(FotoIlustración: Lorena Salmón)
(FotoIlustración: Lorena Salmón)
Lorena Salmón

La felicidad no es un lugar. Tampoco una persona o cosa. Ni, aunque muchos puedan confundirse, múltiples números en una cuenta bancaria.

La felicidad es la acumulación de sonrisas o lágrimas, la cantidad de veces que nuestro corazón se aceleró y sentimos placer, todas las calmas encontradas mirando el mar, el cielo o el refugio bajo la sombra de un árbol. Los números de pasos descalzos sobre el jardín, cada plato saboreado, cada brindis y cada beso. Es la seguridad de los millones de abrazos que hemos dado y recibido, cada logro, el orgullo en los ojos de nuestros padres y cada recuerdo de nuestros hijos.

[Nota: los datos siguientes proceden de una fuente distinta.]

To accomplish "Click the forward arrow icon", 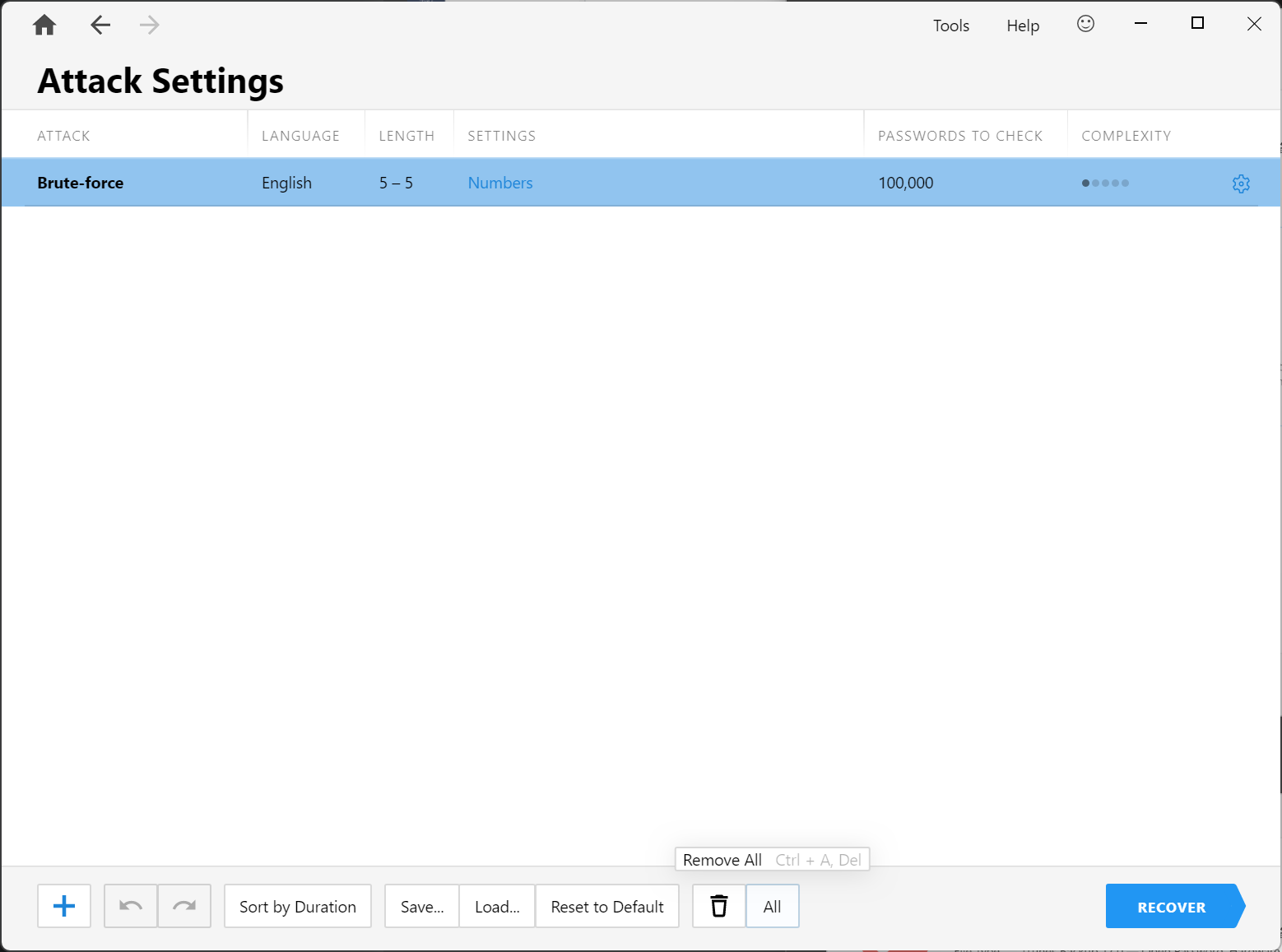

Cada experiencia vivida con ellos. Lo que pasa mientras el cuerpo crece, se reproduce y muere. Experiencias mágicas, únicas, imborrables.

Cuando era niña, mis padres manejan dos Volks-wagen modelo ‘escarabajo’. El rojo era de mi papá y el amarillo brillante, de mami. El primero no pasaba los 40 km por hora, así hubiese prisa o emergencia; y en el segundo casi siempre había gritos de “¡China, frena!”. Mi padre siempre ha sido precavido. Cuántas veces habré escuchado de él preguntarle a mamá: “¿Para qué aceleras si igual en la esquina tienes que frenar?”.

En el primero siempre había papeles acumulados, en su mayoría contratos o adendas, sobres manilas, fólders y organizadores desprolijos o sueltos que teníamos que arreglar para poder sentarnos. Y cada vez que lo hacíamos mi papá gritaba: “¡No toquen mis papeles, carajo!”. Allí siempre sonaba RPP, los Beatles o Simply Red. En el carro de mi mamá, en cambio, todo el tiempo había música romántica en inglés o en español, olía rico y estaba pulcrísimo y brillante.

Esos Volkswagen me transportaban a la felicidad.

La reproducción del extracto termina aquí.